Nonetheless, the SEC chair responded to Congress, insisting that his commission follows the administrative procedures act.
In a subsequent comment, McHenry cited earlier remarks that Gensler made to the Committee in 2019 while he was teaching at MIT. At the time, Gensler had criticized SEC rulings classifying Bitcoin and Ether as commodities.
When asked about his current opinion on the matter, Gensler responded:
“I’m not going to get into anyone token, but I think the securities laws are quite clear — if you’re raising money […] and the investing public […] have a reasonable expectation of profits based on the efforts of others, that fits within the securities law.”
Surprisingly, the hearing appears the same day McHenry tabled the Clarity for Digital Tokens Act of 2021. The draft bill draws heavily on the safe harbor proposal forwarded earlier by pro-crypto SEC Commissioner Hester Peirce in February 2021.

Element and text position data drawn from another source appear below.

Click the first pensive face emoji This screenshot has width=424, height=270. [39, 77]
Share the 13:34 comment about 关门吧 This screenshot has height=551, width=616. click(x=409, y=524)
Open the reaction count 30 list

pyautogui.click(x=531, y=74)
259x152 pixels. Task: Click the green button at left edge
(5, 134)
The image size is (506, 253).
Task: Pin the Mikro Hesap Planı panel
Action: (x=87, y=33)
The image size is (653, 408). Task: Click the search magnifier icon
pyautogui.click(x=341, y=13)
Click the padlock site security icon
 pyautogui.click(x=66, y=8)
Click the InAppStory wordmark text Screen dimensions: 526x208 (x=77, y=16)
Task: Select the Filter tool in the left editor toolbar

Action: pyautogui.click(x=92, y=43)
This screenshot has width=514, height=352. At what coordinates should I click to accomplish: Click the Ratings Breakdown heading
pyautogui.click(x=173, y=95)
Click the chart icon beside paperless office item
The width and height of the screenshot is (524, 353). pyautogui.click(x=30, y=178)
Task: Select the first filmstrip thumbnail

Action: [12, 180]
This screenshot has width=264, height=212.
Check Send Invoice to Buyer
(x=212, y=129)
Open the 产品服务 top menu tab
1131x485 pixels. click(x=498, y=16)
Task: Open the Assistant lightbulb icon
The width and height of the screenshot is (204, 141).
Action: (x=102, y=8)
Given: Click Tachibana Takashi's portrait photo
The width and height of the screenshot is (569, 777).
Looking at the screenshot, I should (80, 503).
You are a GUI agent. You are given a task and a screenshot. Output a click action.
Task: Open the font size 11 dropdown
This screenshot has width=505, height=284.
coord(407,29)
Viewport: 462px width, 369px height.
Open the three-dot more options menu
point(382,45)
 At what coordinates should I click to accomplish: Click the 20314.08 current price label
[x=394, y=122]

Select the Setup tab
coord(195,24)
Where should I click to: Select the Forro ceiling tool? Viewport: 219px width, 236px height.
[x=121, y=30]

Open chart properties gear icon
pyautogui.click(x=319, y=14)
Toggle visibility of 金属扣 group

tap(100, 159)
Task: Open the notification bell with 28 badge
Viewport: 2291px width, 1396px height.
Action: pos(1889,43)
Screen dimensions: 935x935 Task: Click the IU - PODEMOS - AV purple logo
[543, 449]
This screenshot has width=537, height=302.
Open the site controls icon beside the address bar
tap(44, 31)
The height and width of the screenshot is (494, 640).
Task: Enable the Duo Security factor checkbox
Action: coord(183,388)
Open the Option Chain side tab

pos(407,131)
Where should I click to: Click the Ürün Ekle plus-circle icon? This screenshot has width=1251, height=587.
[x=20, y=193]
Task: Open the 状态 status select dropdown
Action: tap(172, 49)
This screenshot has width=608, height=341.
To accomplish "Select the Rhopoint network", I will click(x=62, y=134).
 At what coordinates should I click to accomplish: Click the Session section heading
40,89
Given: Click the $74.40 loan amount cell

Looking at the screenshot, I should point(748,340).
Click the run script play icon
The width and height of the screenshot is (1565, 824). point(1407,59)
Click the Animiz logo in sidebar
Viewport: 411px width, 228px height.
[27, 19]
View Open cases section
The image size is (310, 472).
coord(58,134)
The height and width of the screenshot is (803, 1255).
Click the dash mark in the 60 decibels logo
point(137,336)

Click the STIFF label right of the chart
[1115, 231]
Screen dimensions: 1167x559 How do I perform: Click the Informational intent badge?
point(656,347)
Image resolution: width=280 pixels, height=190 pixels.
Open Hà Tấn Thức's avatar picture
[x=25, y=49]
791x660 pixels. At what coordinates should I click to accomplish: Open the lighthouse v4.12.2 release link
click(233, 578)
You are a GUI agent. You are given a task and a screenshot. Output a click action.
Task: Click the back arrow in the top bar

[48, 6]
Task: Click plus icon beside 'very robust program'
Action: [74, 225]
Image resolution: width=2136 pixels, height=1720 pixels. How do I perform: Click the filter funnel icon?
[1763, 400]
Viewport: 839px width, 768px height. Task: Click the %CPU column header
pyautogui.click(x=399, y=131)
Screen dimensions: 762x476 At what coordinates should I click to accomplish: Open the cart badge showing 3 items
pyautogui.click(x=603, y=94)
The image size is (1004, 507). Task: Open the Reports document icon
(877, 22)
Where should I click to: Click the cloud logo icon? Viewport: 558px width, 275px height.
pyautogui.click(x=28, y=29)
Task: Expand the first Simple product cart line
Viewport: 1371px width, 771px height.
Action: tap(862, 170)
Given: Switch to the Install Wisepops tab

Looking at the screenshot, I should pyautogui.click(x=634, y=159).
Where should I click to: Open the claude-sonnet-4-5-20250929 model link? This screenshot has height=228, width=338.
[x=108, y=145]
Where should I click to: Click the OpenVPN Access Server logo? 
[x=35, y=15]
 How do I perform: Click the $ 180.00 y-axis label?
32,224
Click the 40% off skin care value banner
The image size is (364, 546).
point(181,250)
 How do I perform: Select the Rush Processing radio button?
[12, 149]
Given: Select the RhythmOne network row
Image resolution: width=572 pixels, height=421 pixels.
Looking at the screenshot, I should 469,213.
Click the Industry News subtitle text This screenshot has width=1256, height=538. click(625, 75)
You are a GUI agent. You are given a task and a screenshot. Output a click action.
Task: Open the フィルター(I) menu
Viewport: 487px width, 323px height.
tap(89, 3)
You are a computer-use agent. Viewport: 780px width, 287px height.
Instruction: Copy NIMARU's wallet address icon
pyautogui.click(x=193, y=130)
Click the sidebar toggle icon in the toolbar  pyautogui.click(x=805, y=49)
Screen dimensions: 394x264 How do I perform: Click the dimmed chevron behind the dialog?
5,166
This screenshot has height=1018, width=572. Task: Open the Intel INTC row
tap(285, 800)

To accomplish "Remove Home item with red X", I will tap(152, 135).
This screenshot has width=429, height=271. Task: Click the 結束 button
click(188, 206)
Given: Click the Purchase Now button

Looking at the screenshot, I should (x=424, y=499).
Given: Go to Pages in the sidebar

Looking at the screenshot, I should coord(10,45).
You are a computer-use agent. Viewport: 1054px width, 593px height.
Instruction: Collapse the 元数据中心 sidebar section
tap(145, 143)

Once more, McHenry slammed Gensler challenging him whether he took time to review Peirce’s proposal. Nevertheless, Gensler intelligently evaded answering McHenry’ concerns, mentioning:
“Commissioner Peirce and I have talked about her thoughts around a potential safe harbor. I think that the challenge for the American public is that if we don’t oversee this and bring in investor protection, people are going to get hurt.”